[Dataset entries]
=== Begin Enclosure ===

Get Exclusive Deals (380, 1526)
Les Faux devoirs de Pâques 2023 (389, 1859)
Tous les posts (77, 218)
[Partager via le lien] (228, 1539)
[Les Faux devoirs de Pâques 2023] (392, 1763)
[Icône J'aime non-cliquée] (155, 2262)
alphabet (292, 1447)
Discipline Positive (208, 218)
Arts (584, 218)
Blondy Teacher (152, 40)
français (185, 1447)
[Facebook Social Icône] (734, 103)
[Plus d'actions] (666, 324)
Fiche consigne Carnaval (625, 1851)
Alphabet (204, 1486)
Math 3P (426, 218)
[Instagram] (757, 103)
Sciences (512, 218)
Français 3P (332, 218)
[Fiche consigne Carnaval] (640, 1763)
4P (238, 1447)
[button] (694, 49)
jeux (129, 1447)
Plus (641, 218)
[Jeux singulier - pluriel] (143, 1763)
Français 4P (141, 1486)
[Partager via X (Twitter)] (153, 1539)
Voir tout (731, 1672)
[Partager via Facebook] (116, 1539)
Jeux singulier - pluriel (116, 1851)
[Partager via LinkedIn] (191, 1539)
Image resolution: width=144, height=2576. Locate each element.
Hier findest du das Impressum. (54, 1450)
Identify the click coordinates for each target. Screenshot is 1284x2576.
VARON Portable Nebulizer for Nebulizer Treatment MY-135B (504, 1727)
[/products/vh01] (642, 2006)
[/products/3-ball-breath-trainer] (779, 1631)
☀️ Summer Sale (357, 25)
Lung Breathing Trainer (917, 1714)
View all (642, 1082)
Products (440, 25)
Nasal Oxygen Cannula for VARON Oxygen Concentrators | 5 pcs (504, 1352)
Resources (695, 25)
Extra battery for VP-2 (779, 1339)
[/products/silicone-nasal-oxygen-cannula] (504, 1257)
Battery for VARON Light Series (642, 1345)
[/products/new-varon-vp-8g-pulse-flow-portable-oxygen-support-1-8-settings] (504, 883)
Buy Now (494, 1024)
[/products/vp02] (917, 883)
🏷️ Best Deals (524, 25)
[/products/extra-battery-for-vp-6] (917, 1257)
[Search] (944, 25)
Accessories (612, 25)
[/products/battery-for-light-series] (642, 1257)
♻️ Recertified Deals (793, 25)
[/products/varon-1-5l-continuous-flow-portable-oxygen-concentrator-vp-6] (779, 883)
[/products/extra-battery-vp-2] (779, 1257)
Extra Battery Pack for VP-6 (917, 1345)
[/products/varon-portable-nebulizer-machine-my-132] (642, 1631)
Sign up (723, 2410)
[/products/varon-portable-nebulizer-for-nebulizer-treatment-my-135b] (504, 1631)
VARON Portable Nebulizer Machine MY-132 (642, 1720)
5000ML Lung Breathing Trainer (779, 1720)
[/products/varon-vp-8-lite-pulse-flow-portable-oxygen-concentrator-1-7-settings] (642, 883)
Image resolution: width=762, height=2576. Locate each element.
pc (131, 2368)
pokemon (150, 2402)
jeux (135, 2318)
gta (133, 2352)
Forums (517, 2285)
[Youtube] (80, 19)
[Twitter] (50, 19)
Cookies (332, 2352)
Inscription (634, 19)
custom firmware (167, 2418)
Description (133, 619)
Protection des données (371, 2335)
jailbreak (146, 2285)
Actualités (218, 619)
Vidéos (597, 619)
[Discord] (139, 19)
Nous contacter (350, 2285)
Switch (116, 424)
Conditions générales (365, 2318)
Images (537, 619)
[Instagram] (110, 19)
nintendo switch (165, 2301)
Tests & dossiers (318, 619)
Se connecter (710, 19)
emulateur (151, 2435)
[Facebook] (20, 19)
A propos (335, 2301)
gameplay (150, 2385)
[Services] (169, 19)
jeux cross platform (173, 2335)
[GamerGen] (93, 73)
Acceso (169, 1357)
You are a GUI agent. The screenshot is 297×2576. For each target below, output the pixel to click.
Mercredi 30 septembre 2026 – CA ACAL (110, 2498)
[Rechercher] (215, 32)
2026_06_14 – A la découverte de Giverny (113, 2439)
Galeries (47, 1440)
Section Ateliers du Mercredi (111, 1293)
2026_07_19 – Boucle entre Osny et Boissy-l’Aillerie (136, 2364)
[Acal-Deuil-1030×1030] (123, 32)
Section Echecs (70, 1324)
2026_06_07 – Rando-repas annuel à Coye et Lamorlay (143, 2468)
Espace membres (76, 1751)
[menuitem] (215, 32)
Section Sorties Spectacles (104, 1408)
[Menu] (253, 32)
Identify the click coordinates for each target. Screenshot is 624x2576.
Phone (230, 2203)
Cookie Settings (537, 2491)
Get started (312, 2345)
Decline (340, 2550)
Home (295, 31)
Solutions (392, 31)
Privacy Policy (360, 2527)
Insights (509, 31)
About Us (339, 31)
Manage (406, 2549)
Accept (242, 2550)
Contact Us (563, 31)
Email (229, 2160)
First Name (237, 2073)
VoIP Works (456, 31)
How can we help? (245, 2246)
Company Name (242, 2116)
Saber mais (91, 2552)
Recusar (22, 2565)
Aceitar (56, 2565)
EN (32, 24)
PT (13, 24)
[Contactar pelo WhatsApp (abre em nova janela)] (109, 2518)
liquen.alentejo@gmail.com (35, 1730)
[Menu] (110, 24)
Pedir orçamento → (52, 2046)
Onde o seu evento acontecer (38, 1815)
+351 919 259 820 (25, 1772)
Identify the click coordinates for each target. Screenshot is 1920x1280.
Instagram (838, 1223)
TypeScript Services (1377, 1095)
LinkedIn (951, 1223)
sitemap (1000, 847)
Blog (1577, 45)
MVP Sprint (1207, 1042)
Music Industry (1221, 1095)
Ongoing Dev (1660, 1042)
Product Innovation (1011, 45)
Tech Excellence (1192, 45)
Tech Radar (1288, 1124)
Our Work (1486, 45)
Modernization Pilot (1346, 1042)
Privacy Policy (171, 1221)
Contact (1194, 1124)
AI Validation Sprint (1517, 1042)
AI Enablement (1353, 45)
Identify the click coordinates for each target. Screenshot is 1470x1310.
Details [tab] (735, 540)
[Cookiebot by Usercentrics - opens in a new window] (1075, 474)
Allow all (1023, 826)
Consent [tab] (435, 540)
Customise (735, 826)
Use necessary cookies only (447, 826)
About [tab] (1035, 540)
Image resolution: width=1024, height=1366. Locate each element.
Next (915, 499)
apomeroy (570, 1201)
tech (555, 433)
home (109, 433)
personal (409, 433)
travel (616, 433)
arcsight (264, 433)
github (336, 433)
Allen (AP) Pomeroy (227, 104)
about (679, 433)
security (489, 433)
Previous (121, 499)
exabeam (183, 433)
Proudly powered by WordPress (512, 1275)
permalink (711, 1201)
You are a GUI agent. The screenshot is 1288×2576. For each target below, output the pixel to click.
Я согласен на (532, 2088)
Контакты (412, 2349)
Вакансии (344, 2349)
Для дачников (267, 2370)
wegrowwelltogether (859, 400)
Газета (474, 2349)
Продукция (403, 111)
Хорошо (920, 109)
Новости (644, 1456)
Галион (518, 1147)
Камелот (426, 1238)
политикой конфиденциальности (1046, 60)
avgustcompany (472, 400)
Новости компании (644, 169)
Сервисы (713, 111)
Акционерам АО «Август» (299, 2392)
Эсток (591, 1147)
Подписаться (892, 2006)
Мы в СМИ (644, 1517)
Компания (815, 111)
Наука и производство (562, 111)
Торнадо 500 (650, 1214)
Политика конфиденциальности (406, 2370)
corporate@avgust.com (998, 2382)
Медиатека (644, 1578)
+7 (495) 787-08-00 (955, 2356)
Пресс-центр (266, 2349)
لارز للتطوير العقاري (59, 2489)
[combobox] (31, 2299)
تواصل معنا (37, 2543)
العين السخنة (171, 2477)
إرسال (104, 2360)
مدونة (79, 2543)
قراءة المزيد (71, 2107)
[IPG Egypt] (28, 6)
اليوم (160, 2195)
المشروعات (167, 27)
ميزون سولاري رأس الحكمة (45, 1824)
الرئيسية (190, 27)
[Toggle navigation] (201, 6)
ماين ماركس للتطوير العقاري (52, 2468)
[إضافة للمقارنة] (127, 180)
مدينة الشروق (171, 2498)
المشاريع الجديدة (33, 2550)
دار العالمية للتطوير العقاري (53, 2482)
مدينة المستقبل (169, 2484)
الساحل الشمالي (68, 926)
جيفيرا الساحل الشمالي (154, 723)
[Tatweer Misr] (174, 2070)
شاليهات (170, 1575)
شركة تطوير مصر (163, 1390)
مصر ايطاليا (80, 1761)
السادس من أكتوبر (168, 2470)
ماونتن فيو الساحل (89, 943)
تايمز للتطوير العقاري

=== End Enclosure ===

**Problem requirements**
Please show all lines from the entries that contain the word "Mercredi".

**Written reply**
Mercredi 30 septembre 2026 – CA ACAL (110, 2498)
Section Ateliers du Mercredi (111, 1293)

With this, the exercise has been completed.